Even Mattie Donnelly wasn't Mattie Donnelly straight away and took it upon himself to turn down his first call-up to the panel so he could bulk himself up to be ready. Harte threw himself into the mix from the outset and, by the following year, uncle Mickey was building the team around him. Tyrone named him at six for most of the league but the number only hinted at the role. Already, he was too important to be given just one job.

“He generally went to where he was needed,” says McGinley. “As teams tried to put the clampers on him, you toyed with the idea of putting him in at full-forward every now and then for a while. I’d have always felt it was worth trying to get him into a one-on-one situation because he is so strong at winning the ball and he has the feet for it and the head for it.

“Sometimes you’ll see him maybe make a bombing run forward and linger up there for a while after the move breaks down. I like seeing that because sometimes I just think he’s that good, he should be given a free role. You’d be tempted to say to him, ‘Look Petey, do whatever you want to do and go where you want to go’.

“But funny enough, I actually don’t think he would like that himself. They tried it a few times before, maybe three or four years ago and I think he preferred ultimately to be given a more structured role to carry out. His thinking would be, ‘Look, give me a job and I will do that job’. What you get from him in that scenario is the job you want done, done better than anyone else could do it. But also, once he is happy he has taken care of it, then he will add something extra.”

Bit by bit and year by year, Tyrone have been able to lighten his load. Niall Morgan arrived in 2012 to knock over the 45s, Connor McAlliskey and Darren McCurry came along to kick frees and, on occasion, their share of points. In four out of the last five seasons, he's been Tyrone's leading championship goalscorer either jointly or on his own – and remains so even if you strip out goals from penalties. This despite almost never spending more than the occasional snatched five minutes sited in the full-forward line.

‘Their leader’

But again, scoring isn’t what he’s there for. He’s not not there for it either, obviously, but when Tyrone sit down to assess his worth to them, they get a bit down the list before they reach the brackets by his name. Along with Donnelly and Seán Cavanagh, he is Mickey Harte’s onfield consigliore. Their leader, whatever the particular circumstance.

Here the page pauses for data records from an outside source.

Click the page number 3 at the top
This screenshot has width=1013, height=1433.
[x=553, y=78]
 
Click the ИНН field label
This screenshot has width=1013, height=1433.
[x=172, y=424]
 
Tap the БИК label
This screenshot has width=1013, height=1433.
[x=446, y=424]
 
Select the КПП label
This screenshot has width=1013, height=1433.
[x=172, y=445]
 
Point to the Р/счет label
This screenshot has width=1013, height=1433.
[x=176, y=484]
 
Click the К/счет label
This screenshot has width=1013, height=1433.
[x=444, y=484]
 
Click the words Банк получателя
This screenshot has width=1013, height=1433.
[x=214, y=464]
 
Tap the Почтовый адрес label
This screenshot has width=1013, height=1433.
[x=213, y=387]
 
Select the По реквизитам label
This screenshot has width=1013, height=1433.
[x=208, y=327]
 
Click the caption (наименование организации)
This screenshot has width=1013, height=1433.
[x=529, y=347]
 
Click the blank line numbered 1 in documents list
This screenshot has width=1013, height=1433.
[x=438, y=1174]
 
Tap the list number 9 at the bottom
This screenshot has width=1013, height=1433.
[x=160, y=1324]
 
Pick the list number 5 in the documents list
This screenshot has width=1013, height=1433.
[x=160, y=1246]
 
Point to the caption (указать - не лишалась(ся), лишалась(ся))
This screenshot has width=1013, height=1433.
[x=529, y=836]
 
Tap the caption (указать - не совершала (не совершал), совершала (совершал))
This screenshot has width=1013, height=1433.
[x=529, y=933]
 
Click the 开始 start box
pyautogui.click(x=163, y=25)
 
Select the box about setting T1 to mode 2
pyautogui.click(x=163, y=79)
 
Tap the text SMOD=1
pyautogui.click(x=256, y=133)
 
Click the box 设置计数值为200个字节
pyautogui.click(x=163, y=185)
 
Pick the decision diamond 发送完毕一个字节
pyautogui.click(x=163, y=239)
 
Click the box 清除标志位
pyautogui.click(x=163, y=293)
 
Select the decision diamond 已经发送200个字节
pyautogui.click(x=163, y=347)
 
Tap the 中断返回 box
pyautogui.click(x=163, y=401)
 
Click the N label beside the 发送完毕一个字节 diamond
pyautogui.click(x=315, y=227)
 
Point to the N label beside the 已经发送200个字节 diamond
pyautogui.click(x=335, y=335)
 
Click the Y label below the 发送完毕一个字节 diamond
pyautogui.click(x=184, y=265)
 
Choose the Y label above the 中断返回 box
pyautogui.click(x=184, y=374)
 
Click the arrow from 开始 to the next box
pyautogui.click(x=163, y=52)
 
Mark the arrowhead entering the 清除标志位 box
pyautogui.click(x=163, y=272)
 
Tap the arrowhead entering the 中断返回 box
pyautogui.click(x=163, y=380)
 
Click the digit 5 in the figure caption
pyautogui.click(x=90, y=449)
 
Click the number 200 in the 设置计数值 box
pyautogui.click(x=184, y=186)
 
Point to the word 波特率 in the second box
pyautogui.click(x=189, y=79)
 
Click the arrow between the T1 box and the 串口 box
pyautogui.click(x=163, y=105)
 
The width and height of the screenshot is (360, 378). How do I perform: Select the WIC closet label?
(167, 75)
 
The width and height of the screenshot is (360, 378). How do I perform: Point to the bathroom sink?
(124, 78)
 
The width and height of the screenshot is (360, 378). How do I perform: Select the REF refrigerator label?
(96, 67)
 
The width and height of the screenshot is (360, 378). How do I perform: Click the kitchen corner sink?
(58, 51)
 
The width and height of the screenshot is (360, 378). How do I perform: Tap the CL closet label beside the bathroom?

As much as anything, that’s what his majestic point in the 75th minute of the Ulster final was about. For a quiet guy to take such a flamboyant score, the context needs to be right. Earlier in the game, earlier in the season even, Peter Harte might not reach for that club.

But watch it again and look at how he realises it’s on even before the ball is recycled to him. And how he takes it on the run, totally bodily committed to the strike so it has the momentum behind it to send it sailing through the posts from 50 metres. Just like Cavanagh had done a minute earlier, it was the right move at the right time.

“Petey isn’t the guy who takes rash shots,” says McGinley. “He’s too clever and too calculated for that. He wouldn’t allow himself to do it. So when he was doing that, it wasn’t a hit and hope.

“He was fully committed to it and knew it was the right thing to do at that moment. He had total confidence in his ability to do it. I was delighted to see it because he is that player.

‘Undue credit’

“But the type of person he is, he would have been frustrated at some point in the last few weeks because he’d have felt he was getting undue credit for it. Like, that’s who he is. You’d nearly have to laugh at it. He is so driven, he’s one of these players that you’d hope is enjoying it because he wouldn’t let you know he is.

“I know myself what it’s like when you’re in the middle of it, you’re so guarded against people giving you compliments and you’re so paranoid almost of letting it go to your head. But I do genuinely hope that he is able to enjoy some of it.”

Winning generally helps. After six years of frustration, Harte finally has Tyrone where he needs them.